The HIV epidemic in Cameroon is characterized by a high level of strain diversity despite a relatively low prevalence of infection. In this study, HIV strains infecting blood donors in Cameroon were characterized to determine the prevalence of subtypes and intersubtype recombinants and if strain prevalence was changing over time.Methods:
From 1996 through 2004, 676 HIV-infected blood donations were collected at blood banks in Douala and Yaoundé, Cameroon. A subset of the HIV-1 group M strains (n = 574) were classified based on phylogenetic analysis of viral sequences from the gag p24, pol integrase, and env gp41 regions.Results:
HIV-1 group M accounted for 97.3% (n = 658) of infections, whereas group O was present in 2.2% (n = 15) and HIV-2 in 0.4% (n = 3).
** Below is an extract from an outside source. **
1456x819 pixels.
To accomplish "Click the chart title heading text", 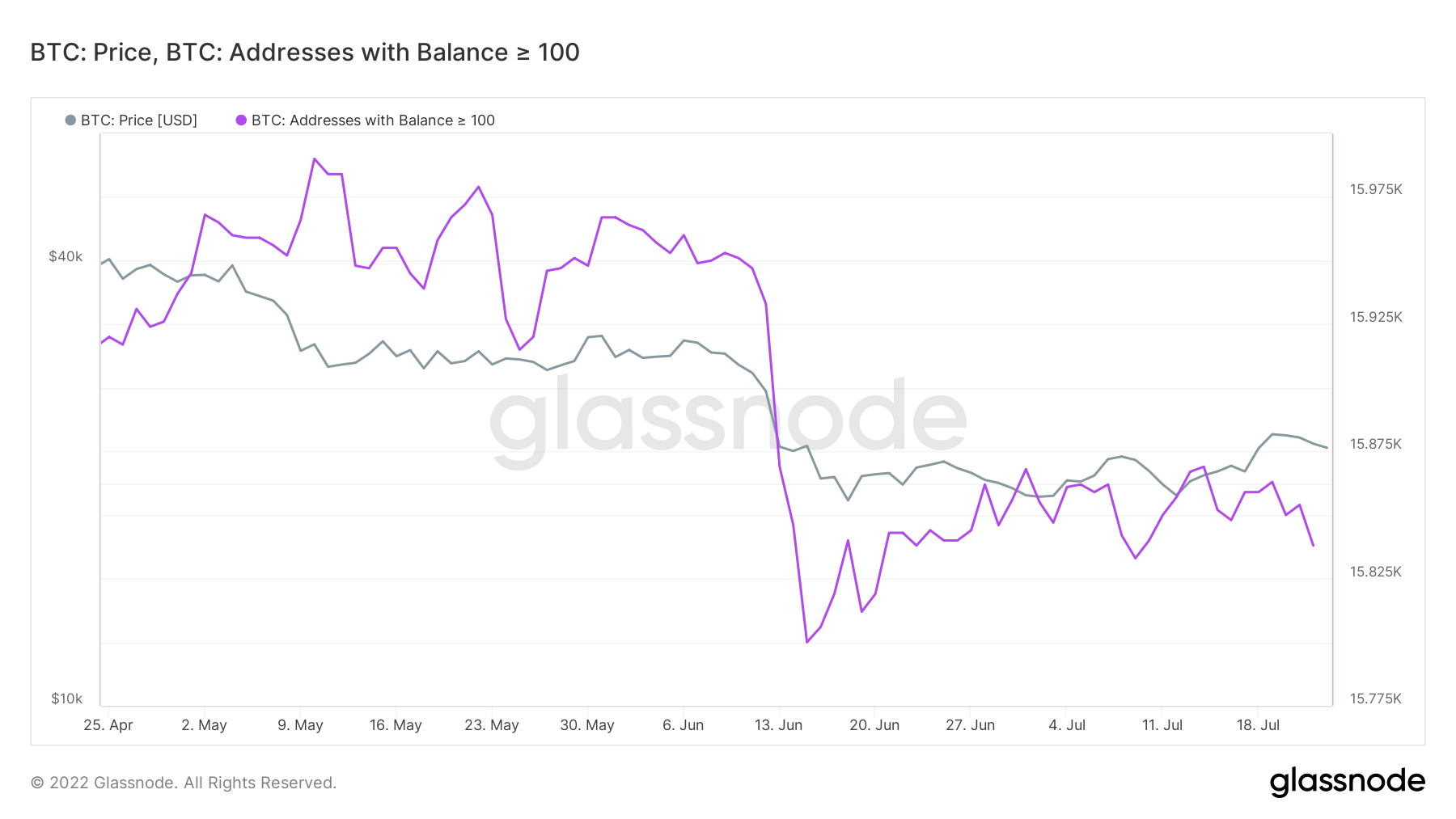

Within the group M infections, 14 subtypes and circulating recombinant forms (CRFs) and unique recombinant forms (URFs) were identified. Overall, CRF02_AG accounted for 58.2% of infections, URFs 14.8%, and levels of subtypes, A, B, C, D, F2, and G, and CRFs, 01, 06, 09, 11, 13, 22, and 37, varied from 0.2% to 6.1%. Evaluation of HIV strains present in the donor population over this 9-year period showed no substantial changes in the proportion of infections caused by each subtype and CRF, the percentage of intersubtype recombinants, or the strain composition of the URFs.Conclusions:
HIV-1 strain diversity in Cameroon did not significantly change, suggesting a mature and relatively stable epidemic.